It looks like the Google Pixel Watch is finally set to reach its full potential.
Since launch, it was Google’s first wearable capable of tracking blood oxygen saturation (SpO2) measurements from your wrist, but strangely enough, the feature has been disabled. Some say it was because Google was waiting for FDA approval, but that’s not entirely necessary: The Apple Watch’s Blood Oxygen app ran without it, after all.
Whatever the reason, it looks like Google may finally be ready to enable the feature for everyone, eg A bunch of Reddit users I spotted my SpO2 readings overnight on the “Fitbit Today” app on the device.

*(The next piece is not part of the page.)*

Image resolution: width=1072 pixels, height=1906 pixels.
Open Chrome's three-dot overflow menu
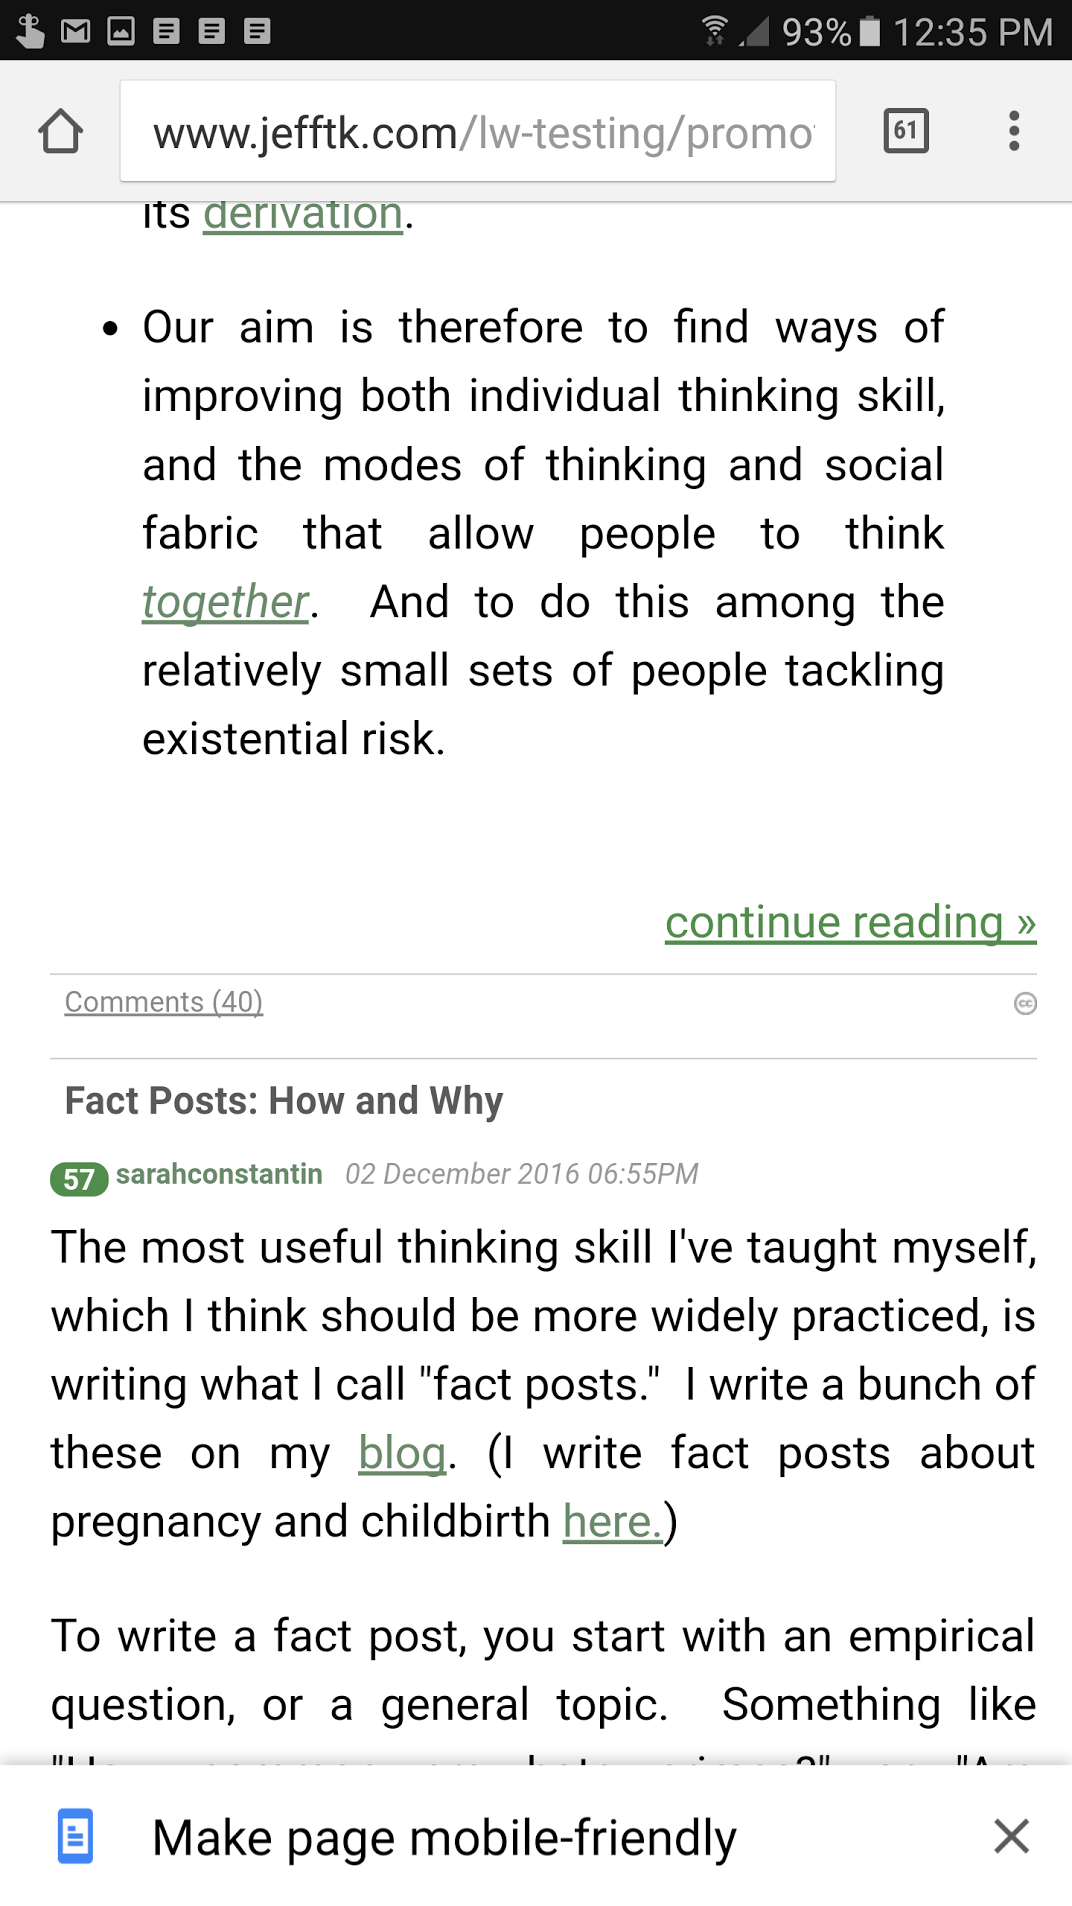point(1014,131)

As the screenshots below show, the data appears below the feed, with a percentage for “last sleep session”. Clicking it gives a full screen explanation of what it means, as shown in the second image.
Previously, the Pixel Watch only provided an estimated oxygen variance (EOV) in the “recovery” area. The fact that the Pixel Watch is now recording an actual number for a percentage indicates that the feature is finally ready for showtime.
“I went back and looked at previous weeks and not a single data point,” the discussion maker wrote. “I wonder why you first appeared to me last night.”
But it hasn’t reached all wrists yet. The majority of users in the Reddit thread have yet to see any logged data, though at least one other person confirmed it appeared for them for the first time, too.
With Reddit’s anonymity, it’s impossible to know why some users have it and others don’t. The feature may be geo-locked, but Google is likely simply doing the rollout process to make sure it doesn’t break anything when it’s enabled.
What does a SpO2 sensor do?
SpO2 sensors are available in a lot of wearable devices and estimate the amount of oxygen in your blood, by the red and infrared light shining on your skin. The light reflectance method is used to estimate oxygen saturation levels.
A score of 95% and above is considered good, but anything above 92% is considered in the normal region. Below that, it may be time for more testing and further investigation.
For wearable devices, the scale has a number of uses. First, it is often used as a useful measure when assessing sleep quality. And when used while sleeping, it can also detect signs of sleep apnea, which can cause health problems if left untreated.
Other medical conditions can also cause low levels of oxygen in the blood, so patients with asthma, heart disease, pneumonia, and others might welcome a passive method of measuring—even if it isn’t considered as accurate as measuring via a fingertip with a dedicated PulseOx monitor.
It’s also useful for athletes who train at altitude, who will want to keep a close eye on their blood oxygen levels as they acclimate.
We hope that all Google Pixel Watch users will be able to benefit from this additional data soon.